La chaussure magenta de la Princesse de Œil glissa brusquement sur des éclats qui jonchaient l'ancienne route déambulant dans les Falaises de Cristal, lui faisant perdre l'équilibre. Ventus réagit rapidement et la rattrapa en agrippant son biceps de sa main gantée. Son regard bleu roi rencontra alors celui, azuré, de la jeune femme, débordant de larmes de peur et d'appréhension. Ne comprenant que trop les sentiments éprouvés par son amie, l'ancien élève d'Eraqus se permit de lui suggérer:

"Lea a raison Kairi… Moi aussi je meurs d'inquiétude et je te crois quand tu dis que tu as senti que quelque chose n'allait pas: c'est pareil pour Sora. Son œil lui fait mal, je l'ai aussi ressenti. Mais tu n'as rien mangé depuis hier soir et à peine dormi quelques heures cette nuit: on doit faire une pause pour pouvoir reprendre les recherches plus efficacement."

Les sourcils magenta de la Porteuse se froncèrent d'abord de colère en entendant le début de sa tirade, avant de retomber lentement le long de son arcade, s'abaissant de tristesse et d'impuissance.

"D'accord… finit-elle par accepter, tout en se passant un avant-bras sur le visage pour en chasser la peine. On fait une pause."

La sœur de Riku quitta précautionneusement l'antique route pavée et alla s'asseoir, lasse, sur un rocher bleuté tombé aux pieds d'un pan de falaise. Lea, en tout bon petit ami qui se respecte, s'empressa d'aller la rejoindre pour lui proposer de boire un peu à la gourde qu'il avait eu la présence d'esprit de demander à Merlin le matin même.

Ven, de son côté, releva un menton préoccupé en direction du ciel, visible entre deux pics acérés de cristal qui les entouraient de toutes parts actuellement, telles les dents d'un monstre géant: le soleil commençait déjà à décliner. Cela ne présageait rien de bon.

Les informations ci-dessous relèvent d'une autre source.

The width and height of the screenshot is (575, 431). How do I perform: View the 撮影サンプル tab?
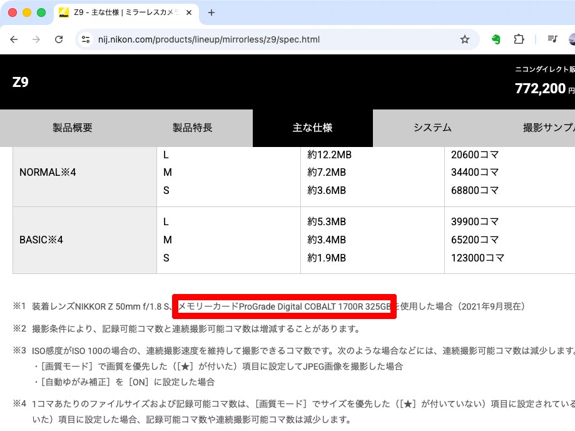tap(548, 128)
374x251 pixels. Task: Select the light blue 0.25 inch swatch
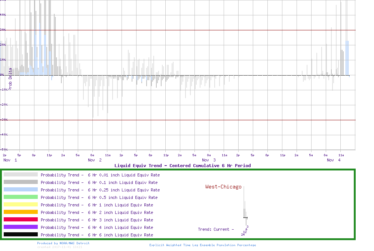(x=21, y=190)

Le jeune homme blond revit fugacement les visages soucieux d'Aerith et de Léon qui leur disaient, hier dans la journée, que Sora, Riku, Iwako et Hayate étaient injoignables et introuvables.

Depuis, Ven, Lea et Kairi avaient fouillé tous les faubourgs, retourné Hautvent de fond en combles et l'ancien Numéro VIII avait même utilisé le pouvoir des ténèbres pour se téléporter dans la forteresse oubliée et la traverser au pas de course. Mais à l'exception d'une "sale impression", le grand rouquin n'y avait pas trouvé âme qui vive.

Tous étaient donc encore bredouille et sans la moindre piste, si ce n'est que le quatuor ne semblait pas avoir quitté le monde de Jardin Radieux (du moins, pas à bord de leur vaisseau gummi).

"Je ne sais plus quoi faire… soupira brusquement Kairi en enfouissant son visage dans la paume de ses mains, ses cheveux magenta cachant ses doigts alors qu'elle posait ses coudes sur ses genoux dans un geste d'abandon. J'ai essayé de traquer le cœur d'Hayate, comme lorsque l'on cherchait Cendrillon… Mais rien ne fonctionne."

"T'en fais pas pour ça… tenta de la réconforter Lea en passant son long bras fin autour des épaules de la jeune femme pour l'attirer contre lui, assis à ses côtés. Hayate ne doit pas fonctionner comme une Princesse de Œil "standard". Ou alors, ils se sont coincés dans un endroit magique, ou un truc du genre… Oublie pas qu'il nous reste encore le labo du vieux à fouiller."

Les paroles du jeune homme à la crinière rougeoyante parurent apaiser Kairi, qui hocha lentement la tête, reprenant courage. Lea fit alors semblant de resserrer le bandana vert qui entourait sa masse de cheveux et profita du mouvement pour fixer résolument Ventus, le poussant muettement à l'aide pour remonter la morale à sa dulcinée.

"Heu oui! S'empressa de dire Ven, en se passant une main gênée sur la nuque. Il ne faut surtout pas dramatiser: c'est pas parce que je sens que Sora va mal qu'il va…vraiment si mal. Il y a un problème mais c'est peut-être qu'un petit… problème?"

Lea plissa ses paupières jusqu'à ce qu'elles ne deviennent que deux fentes à peine visibles et lâcha, avec jugement:

"T'es sérieux mec? C'est censé être rassurant ça?"

"Bah écoute je suis aussi super inquiet alors désolé de pas être très inspiré pour un discours plein d'espoir! Lança Ventus en même temps qu'un index agacé en direction de son front. C'est pas écrit "Sora" là, je te rappelle!"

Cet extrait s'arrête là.